I went to a friend’s house and watched TV and pouted.

Q: What’s your guilty pleasure?

I keep in shape. I exercise every day. We have a place in the Ozarks and spend a lot of time there. And I like to go horseback riding and fly-fishing.

Q: Describe your life post-
Congress in one word?

Enjoyable. I very much enjoyed being in the Senate. I did like it. I was not one of these guys who tried to convince people how miserable I was, because I liked it. But I got out when I wanted to.

Q: What is one thing about politics today that you wish had been happening when you were in office?

Oh, I think it’s the opposite. When I was there, you could legislate. I don’t think you [can] anymore. I don’t know what those guys are doing … I mean, if you had an idea you could put it in legislative form. You could form coalitions to support it and you could work it through the Senate and the House and conference committee and get it passed.

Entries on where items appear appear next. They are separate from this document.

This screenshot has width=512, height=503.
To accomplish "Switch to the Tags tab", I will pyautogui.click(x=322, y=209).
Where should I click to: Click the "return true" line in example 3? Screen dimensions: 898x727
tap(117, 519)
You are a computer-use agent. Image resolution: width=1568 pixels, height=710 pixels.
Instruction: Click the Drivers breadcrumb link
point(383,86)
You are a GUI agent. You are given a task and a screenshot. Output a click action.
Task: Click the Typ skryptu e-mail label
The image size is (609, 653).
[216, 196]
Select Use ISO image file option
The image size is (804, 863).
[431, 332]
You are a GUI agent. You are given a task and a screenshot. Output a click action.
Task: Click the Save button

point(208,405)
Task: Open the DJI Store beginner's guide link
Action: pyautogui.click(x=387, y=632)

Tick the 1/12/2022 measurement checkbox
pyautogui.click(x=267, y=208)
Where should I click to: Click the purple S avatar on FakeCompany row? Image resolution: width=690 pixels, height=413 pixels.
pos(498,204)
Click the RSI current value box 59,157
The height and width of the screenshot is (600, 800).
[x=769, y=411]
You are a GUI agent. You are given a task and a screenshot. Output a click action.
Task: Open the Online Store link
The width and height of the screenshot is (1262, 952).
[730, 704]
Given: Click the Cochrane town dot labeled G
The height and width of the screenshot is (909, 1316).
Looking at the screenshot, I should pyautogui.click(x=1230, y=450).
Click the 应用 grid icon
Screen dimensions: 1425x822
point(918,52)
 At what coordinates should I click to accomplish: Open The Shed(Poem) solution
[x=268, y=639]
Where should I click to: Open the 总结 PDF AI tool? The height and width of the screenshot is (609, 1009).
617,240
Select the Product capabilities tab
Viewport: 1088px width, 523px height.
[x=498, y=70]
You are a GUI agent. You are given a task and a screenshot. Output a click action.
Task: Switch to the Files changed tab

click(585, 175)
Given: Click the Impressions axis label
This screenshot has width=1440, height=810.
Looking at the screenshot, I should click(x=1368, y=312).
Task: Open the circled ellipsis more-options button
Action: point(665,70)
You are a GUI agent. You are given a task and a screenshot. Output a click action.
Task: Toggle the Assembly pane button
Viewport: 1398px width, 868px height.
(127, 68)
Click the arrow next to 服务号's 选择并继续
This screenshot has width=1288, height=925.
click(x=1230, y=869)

You could legislate. And that was very much fun. I enjoyed it a lot. I had a friend of mine who’s still in the Senate told me not too long ago that we don’t do anything.

Q: You’re ordained clergy, what do you think of Pope Francis? Were you hoping for an American pope?

Cardinal [Tim] Dolan is St. Louis’s, and so I was rooting for him of course, and I’ve known him for a little bit and like him a lot. So I was hoping for Cardinal Dolan, but what I’ve heard of Pope Francis I think that’s just a wonderful gift not just for the Catholic Church but the world at large.

(Editor’s note: Tim Dolan is the archbishop of New York. He was formerly auxiliary bishop of St. Louis.)

Q: Transportation was one of your signature topics during your time in Congress. What is your take of whether the TSA should allow knives on airplanes?

For it.

Q: Why?

Because I tend to carry a small knife and I’ve had many of them confiscated by the TSA when I forgot to not leave them in my pocket. But I think it’s ridiculous that someone is going to hijack a plane with a 2-inch blade.

Q: Do you call it Reagan Airport or National?

I don’t know. I probably call it either. I don’t get excited. It’s like Missouri, Missourah, I don’t care.

Q: You were considered a possible vice presidential candidate in 2000. What was your reaction when Mitt Romney picked Rep. Paul Ryan (R-Wis.) as his running mate last year? What would you have said to the other short-listers like Sen. Marco Rubio (R-Fla.)?

I don’t know. It’s such a personal choice of the presidential nominee. It’s whomever he wants, someone he’s comfortable with. I mean people really don’t vote for a vice president. It’s a matter of chemistry and it’s a matter of what the emphasis the presidential candidate wants to have in the presidential campaign. So I don’t know. I don’t think it’s a big deal.

Q: You were one of Clarence Thomas’s biggest advocates for the Supreme Court. Do you regret using your influence to help get him confirmed? What do you think of his tenure and rulings? Are the two of you still in touch?

We are still in touch. I am very, very fond of him and very proud of him. I have never set myself up as an expert on his opinions because I know him as a human being and a friend, and I think he’s a very good person. It’s remarkable how people who follow him on the courts think so highly of him, and I get that from sources that are very unexpected. I’ve also had a law school dean tell me that he thinks that he’s a very productive justice, and he writes very interesting and strong opinions, and that he makes a real contribution to the courts. I’ve gotten this from various sources from people who are court watchers or close to the court. I think he is not only just a marvelous human being, but I think he’s been a very good justice.

Q: How will the St. Louis Blues do next season?

They’ll be in the playoffs and do better than last year. My son-in-law is the owner of the Blues and I’ve got a minority stake so I’m a little bit biased, but I think they’re going to do well.